[Text for analysis — start]
Sitting proudly as the capital of Alberta, Edmonton holds a lot more than what meets the eye. It is a common stopover for travellers who are heading to Jasper National Park, known as one of the Gateways to the North, but it is often overlooked as only that. People will often get flights to Calgary instead of Edmonton as they feel the city has a lot more to offer before they head into Jasper National Park. More than just a gateway city, Edmonton has a booming Canadian soul and is a great destination to explore and get the taste of a real Canadian city.
1. It hosts a lot of festivals
So many, in fact, it’s actually known as the festival city. The festivals cover many different interests, from the Bikeology Festival for cycling which takes place in June, to K-Days – a festival that originally adopted a gold rush theme.
[Text for analysis — finish]
[Data shown — start]
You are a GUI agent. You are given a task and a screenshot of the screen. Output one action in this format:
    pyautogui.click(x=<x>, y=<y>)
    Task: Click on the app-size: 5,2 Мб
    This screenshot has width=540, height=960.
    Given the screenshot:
[Data shown — finish]
[Data shown — start]
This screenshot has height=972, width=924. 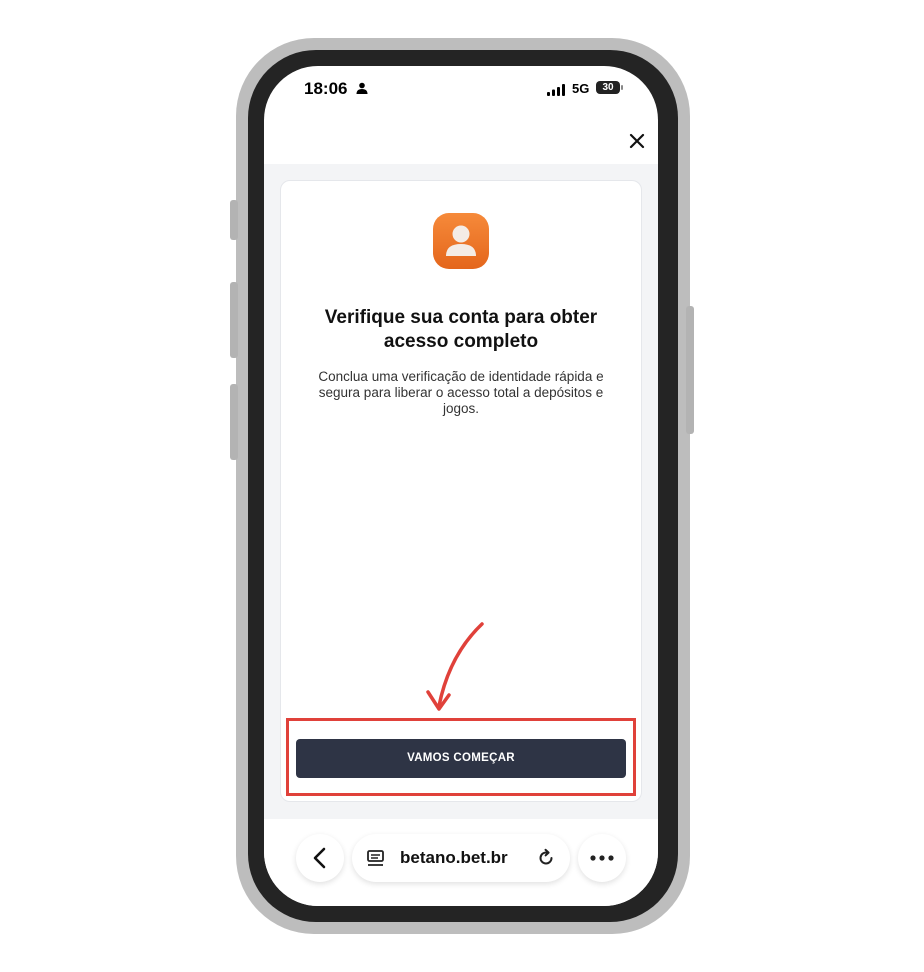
[Data shown — finish]
About this exercise - Carry on the travel piece about Edmonton from its final sentence.

Answer to this exercise -
If you are looking to travel to Edmonton for their International Fringe Festival, then you want to aim for about mid-August. It’s the largest Fringe Festival in North America and brings together more than 800 performers for some brilliant shows over the event. Even if you don’t make the event, there are plenty of events all year round to quench your festival thirst.
2. It’s home to the world’s largest indoor roller coaster (and one of the world’s largest malls)
Having once been the largest mall in the world, the West Edmonton Mall is still proudly the largest in North America and retains a multitude of world records. The mall itself is home to an indoor amusement park, water park, regulation-size ice rink, underground aquarium, pirate ship, and a mini-golf course as well as over 800 stores, two hotels and 100 dining venues. You could get lost in this mall for a lifetime, let alone a day.
If holiday shopping is one of your greatest joys, this is the place for you. And, if holiday adventuring is one of your favourite things, West Edmonton Mall will also provide you with all of the adventure you need! Browse some of North America’s largest stores, and surf indoors all in one day! Sit and sip a coffee before visiting sea lions all under one roof! The possibilities are endless.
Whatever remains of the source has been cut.